Selected extract
____________________
How can I get asterisk to run for 60 days with no intervention on my part?
- Keep troubleshooting and upgrading.
- Hire someone to take a look at the problem.
- Learn the code and debug it for real. It’s the only way.
- Make and take less calls
I have several asterisk servers, but one of the locations has never quite worked right. We have been through three motherboards, two tdm400p, a sangoma a200, countless config tweaks, and just about every version of asterisk from 1.1, to 1.2, to 1.4 but nothing seems to help.
Over the years it has gotten more reliable (I no longer see catastrophic deadlocks, and only rare crashes), but lately it has plateaued and maybe even started to get worse.
The main issue from my perspective is that inbound calls sometimes stay open indefinitely, and long after both parties have disconnected. Given enough time, I will show channels, and see that all three of my FXO are tied up.
Calls will then start coming in over VoIP at 2cents per minute. I have to either restart asterisk or soft hangup to free them. If i restart asterisk daily it doesn’t guarantee me anything.
When this happens the system is much more likely to go into a state my users affectionately call ‘haywire’.
When the system has gone haywire, many intermittent problems will rear their ugly heads.
Phantom Calls- Calls come in but are disconnected the moment we answer at one of our SIP phones.
____________________
In the Asterisk troubleshooting post, why does the writer have to restart asterisk or use soft hangup? Answer in one to three sentences. The records that come next are separate material unrelated to the Asterisk troubleshooting post.
____________________
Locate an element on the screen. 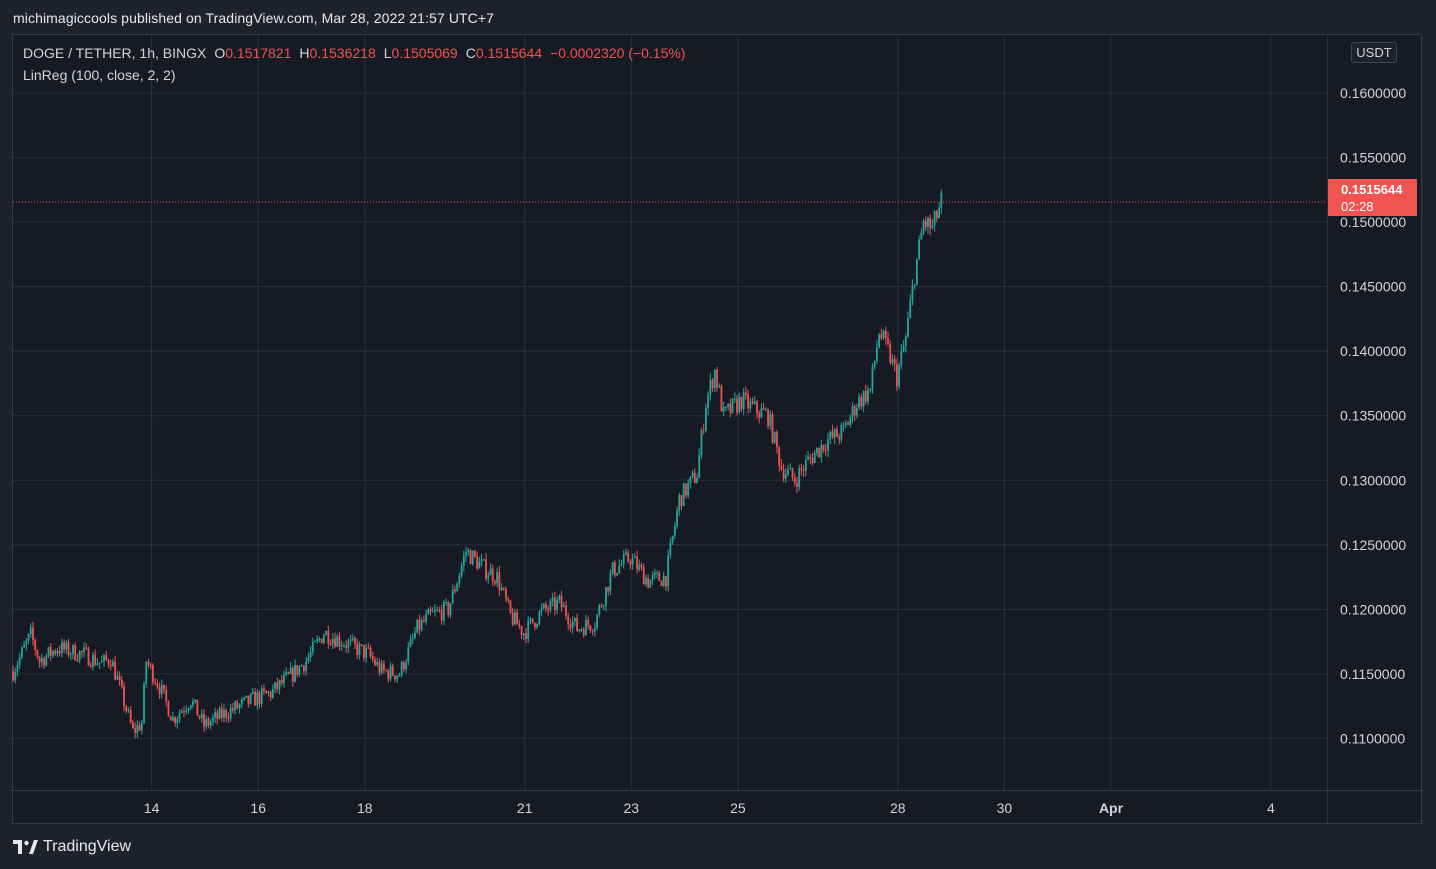  indicator-label: LinReg (100, close, 2, 2) is located at coordinates (100, 75).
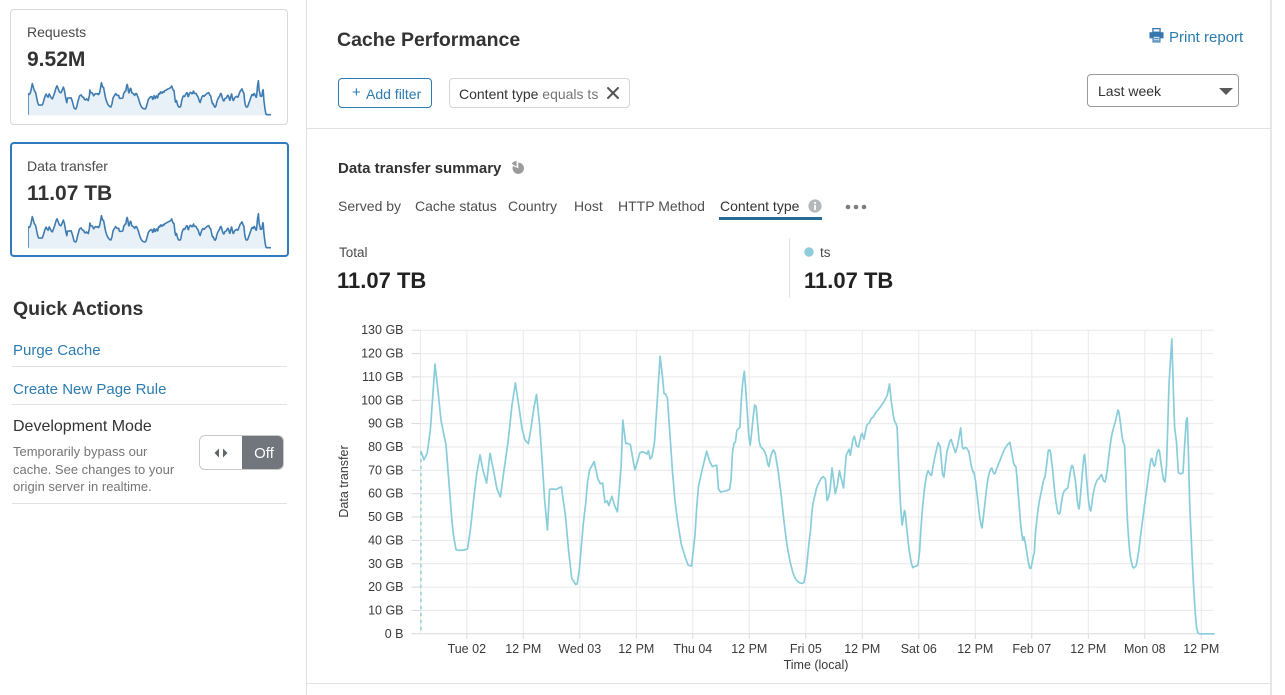 The image size is (1285, 695). What do you see at coordinates (382, 354) in the screenshot?
I see `svg-text: 120 GB` at bounding box center [382, 354].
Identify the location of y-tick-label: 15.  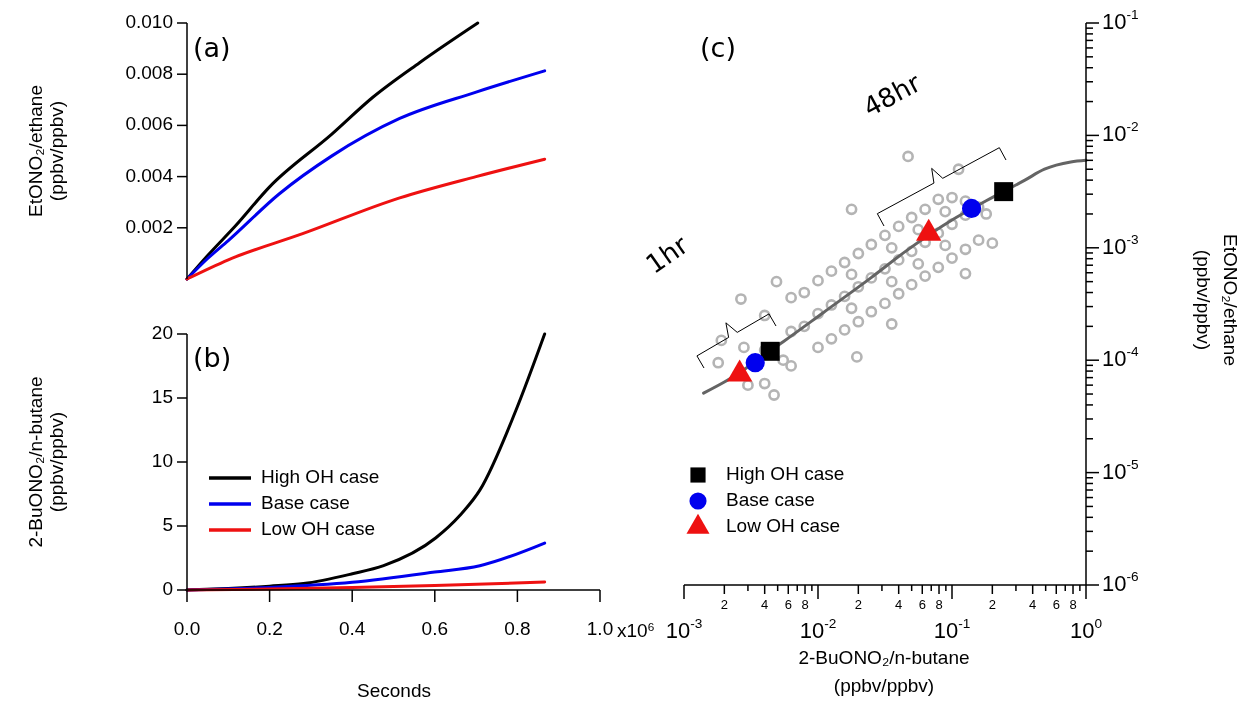
(162, 397).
____________________
Response
Inbound calls sometimes stay open indefinitely, long after both parties have disconnected, until all three FXO lines are tied up. Restarting asterisk or using soft hangup frees those lines.